Note the lack of output now.

1.2 Logical operators

Inportant logical operators include ==, <, >, <=, >=, as well as “and” &, “or” |, “not” ! and not equal to !=. For instance:

if((3 < 4) & (3 != 2)){
  print("yup")
}

[1] "yup"

Note the use of parentheses to make sure the logic is clear; you can sometimes get away with less parentheses, but it’s good form to be explicit.

1.3 Else

If can also do alternative actions when the input is false, via else. Here is an illustration in a function using if and else:

isitthree <- function(x){
  if(x == 3){
    return(TRUE)
  }else{
    return(FALSE)
  } 
}
isitthree(3)

[1] TRUE

You can also user a shorter function that combines them into ifelse:

isitless <- ifelse(3<4,1,0)
isitless

[1] 1

where the first argument is the test, the second is the output for if it is true, and the third is the output for if the test is false.

2 Loops: For

R is notoriously slow for scripts that repeated loop through data, but often speed is not an issue or you just need to write a loop to generate or manipulate your dataset.

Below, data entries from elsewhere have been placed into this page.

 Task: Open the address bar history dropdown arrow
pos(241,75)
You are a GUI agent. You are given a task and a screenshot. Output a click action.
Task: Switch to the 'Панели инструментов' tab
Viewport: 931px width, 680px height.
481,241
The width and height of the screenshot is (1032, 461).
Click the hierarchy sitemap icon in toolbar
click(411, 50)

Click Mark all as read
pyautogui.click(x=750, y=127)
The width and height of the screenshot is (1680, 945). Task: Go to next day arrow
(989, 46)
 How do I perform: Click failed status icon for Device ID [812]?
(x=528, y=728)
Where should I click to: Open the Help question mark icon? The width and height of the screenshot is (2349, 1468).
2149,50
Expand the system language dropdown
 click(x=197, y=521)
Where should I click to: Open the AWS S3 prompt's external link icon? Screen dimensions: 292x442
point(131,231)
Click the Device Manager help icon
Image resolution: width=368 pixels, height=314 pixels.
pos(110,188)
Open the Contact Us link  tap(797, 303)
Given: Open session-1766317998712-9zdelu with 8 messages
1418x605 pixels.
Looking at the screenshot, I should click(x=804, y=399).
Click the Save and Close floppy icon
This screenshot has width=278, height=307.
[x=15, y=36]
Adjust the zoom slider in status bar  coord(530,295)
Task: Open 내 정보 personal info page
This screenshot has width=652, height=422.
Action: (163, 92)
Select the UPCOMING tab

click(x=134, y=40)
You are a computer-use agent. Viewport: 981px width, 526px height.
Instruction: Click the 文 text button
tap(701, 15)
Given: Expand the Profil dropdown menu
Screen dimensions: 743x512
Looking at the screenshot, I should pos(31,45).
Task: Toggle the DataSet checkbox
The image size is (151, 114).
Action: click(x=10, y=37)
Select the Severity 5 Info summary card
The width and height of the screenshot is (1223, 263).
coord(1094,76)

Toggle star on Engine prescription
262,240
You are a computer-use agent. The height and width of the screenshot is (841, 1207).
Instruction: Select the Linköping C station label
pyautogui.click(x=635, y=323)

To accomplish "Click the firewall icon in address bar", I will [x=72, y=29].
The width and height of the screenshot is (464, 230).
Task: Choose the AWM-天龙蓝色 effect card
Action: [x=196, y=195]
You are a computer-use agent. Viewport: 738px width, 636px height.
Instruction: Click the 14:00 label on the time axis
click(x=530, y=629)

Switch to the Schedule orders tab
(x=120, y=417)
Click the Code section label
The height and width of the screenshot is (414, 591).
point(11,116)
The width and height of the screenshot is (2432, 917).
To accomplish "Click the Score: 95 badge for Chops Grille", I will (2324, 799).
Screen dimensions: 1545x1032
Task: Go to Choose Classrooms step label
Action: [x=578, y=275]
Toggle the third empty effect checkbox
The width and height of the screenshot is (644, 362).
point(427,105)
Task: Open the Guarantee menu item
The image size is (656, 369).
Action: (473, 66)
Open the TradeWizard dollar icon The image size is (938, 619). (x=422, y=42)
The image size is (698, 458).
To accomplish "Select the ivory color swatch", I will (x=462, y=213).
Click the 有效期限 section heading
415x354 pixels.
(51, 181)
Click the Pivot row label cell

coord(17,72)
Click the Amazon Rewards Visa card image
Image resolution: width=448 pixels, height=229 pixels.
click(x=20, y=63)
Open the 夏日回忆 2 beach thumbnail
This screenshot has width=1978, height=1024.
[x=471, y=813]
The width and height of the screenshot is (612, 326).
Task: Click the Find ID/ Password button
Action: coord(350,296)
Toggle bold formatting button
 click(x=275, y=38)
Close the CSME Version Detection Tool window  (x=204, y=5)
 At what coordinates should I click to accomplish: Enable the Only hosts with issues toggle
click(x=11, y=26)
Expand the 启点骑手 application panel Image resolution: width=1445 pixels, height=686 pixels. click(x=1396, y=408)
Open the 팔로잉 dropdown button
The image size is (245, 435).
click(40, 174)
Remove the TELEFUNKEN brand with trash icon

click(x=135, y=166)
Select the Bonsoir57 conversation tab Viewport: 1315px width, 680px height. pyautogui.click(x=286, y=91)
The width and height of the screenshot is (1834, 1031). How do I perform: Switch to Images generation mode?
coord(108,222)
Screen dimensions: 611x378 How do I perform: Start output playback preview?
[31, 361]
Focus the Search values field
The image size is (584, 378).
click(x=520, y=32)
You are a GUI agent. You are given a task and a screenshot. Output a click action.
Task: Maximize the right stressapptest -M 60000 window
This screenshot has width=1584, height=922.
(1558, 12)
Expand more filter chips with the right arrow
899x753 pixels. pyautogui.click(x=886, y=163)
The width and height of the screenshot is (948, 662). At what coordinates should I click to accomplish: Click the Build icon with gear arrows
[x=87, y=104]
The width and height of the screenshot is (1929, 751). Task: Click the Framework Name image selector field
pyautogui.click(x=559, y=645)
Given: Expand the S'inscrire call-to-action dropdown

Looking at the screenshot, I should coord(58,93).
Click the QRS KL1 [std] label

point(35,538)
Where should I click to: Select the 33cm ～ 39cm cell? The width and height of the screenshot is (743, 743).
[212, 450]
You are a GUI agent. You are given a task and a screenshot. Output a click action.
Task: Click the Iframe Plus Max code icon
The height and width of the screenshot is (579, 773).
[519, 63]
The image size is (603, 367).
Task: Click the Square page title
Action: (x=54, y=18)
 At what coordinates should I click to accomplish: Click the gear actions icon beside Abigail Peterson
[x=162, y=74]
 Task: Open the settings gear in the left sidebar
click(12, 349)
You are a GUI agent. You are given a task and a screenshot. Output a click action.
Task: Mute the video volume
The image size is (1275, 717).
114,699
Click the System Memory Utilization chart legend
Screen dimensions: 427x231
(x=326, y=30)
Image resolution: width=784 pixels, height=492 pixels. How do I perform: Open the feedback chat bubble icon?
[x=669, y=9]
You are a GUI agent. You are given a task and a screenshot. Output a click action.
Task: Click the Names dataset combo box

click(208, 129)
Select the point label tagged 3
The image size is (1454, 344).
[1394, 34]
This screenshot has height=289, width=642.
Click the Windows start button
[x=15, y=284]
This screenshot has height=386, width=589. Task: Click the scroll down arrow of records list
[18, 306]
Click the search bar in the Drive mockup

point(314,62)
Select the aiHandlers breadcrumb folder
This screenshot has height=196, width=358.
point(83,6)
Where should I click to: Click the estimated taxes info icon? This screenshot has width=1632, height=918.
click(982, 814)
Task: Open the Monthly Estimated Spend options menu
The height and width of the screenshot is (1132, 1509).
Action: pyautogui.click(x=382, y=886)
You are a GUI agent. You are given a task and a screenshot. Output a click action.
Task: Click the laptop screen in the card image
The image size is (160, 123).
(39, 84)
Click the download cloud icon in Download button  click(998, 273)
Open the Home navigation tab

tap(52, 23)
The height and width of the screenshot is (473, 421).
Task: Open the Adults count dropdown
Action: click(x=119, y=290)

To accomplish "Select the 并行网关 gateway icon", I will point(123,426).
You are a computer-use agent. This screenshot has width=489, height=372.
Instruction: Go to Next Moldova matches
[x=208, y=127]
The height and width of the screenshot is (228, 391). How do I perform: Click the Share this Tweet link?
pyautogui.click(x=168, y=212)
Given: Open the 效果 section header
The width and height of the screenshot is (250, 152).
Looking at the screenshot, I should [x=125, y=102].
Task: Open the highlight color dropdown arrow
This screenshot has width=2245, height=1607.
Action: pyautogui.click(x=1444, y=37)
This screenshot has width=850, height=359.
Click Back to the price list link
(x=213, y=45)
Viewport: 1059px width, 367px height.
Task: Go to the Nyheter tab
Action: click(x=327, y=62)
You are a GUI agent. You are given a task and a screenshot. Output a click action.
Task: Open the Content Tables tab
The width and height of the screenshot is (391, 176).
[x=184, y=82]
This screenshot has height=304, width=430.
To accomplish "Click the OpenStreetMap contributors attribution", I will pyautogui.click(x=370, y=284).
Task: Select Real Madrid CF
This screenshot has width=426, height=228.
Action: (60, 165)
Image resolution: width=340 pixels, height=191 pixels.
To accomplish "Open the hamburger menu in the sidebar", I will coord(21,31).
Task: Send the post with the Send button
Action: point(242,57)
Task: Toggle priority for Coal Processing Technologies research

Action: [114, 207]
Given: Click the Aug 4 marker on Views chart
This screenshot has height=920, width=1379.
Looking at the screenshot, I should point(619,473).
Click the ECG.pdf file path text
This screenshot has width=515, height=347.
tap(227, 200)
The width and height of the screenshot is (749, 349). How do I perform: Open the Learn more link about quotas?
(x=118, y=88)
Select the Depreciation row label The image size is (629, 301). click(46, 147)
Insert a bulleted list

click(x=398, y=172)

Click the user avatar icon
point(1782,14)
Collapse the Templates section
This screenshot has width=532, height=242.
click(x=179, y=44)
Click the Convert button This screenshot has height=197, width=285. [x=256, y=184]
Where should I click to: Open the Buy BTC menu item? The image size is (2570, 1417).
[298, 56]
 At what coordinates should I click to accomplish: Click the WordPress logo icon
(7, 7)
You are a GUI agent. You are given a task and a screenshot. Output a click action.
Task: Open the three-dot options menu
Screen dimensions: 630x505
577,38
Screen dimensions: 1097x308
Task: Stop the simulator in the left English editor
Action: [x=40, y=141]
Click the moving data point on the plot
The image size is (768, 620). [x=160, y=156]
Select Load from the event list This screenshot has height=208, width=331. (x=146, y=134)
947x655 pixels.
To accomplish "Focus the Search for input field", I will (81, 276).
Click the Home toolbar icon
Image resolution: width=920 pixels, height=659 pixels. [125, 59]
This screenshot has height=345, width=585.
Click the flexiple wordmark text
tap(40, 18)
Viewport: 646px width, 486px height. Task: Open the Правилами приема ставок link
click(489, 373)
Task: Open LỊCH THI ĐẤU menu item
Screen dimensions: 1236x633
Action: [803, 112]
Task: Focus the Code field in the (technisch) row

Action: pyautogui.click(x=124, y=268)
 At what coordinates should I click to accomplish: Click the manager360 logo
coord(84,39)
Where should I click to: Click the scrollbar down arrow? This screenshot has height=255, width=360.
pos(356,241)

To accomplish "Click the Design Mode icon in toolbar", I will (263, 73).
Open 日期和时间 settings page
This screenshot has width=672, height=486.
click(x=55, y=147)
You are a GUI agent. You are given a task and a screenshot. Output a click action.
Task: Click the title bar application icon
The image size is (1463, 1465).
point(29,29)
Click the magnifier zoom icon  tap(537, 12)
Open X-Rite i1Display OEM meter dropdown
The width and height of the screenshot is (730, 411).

The most common loop function is for:

for(i in 1:3){
  print(2*i)
}

[1] 2
[1] 4
[1] 6

Here i, like in a function, is a local variable, used within the loop only. After the “in” comes a vector (eg, 1:3); it can be any vector, including a column of data.

for(j in c("frog","duck")){
  print(j)
}

[1] "frog"
[1] "duck"

2.1 Loops for updating variables

One common technique you see in programming using loops is to create an empty scalar or vector variable, and then repeatedly updating it inside a “for” loop. Say I wanted to multiply a number (say, 5) by 3 without actually using a multiplication function. Since multiplying 5 by 3 is the same as counting by 3s five times, I could write:

myprod <- 0
for(i in 1:5){
  myprod <- myprod + 3
}
myprod

## [1] 15

When that is done, myprod equals five three’s, or 15. Note how we use the same variable, myprod, over and over again, updating it each time.

If instead of outputting 3*5, you wanted to output a vector containing all the steps from 3 to 15, you could do something similar:

myvect <- c(3)
for(i in 2:5){
  myvect <- c(myvect, myvect[i-1] + 3)
}
myvect

## [1]  3  6  9 12 15

Note how we again recyle a variable, this time the vector myvect, growing it at each step by “gluing” another number on the end, in this case the previous last number in myvect + 3. The output will be whole sequence from 3 to 15. (And note also how we start with i=2, because if we started with i=1, things would break when it tried to figure out what myvect[i-1] was when i is 1.)

2.2 Loops: While

While is another loop function, one that’s pretty self-explanatory:

i <- 1
while(i <= 2){
  print(3*i)
  i <- i + 1
}

[1] 3
[1] 6

Be careful with while loops though – if you set it up wrong it can possibly run forever if the truth condition is never reached. If possible, better to use a for loop, and be clever with your “in” vector if need be. One option is to use a break which interrupts the loop if some condition is met partway:

for(i in 1:3){
  if(i == 2){
    break
  }
  print(i)
}

[1] 1

3 Apply

A faster way to step through and manipulate a vector or list of data is using R’s various apply functions, which like loops will apply any function iteratively to a set of data. Apply is in general much faster than a for loop, but it can be trickier to conceptualize how best to use it, and sometimes for loops, though slower, are more easy and flexible.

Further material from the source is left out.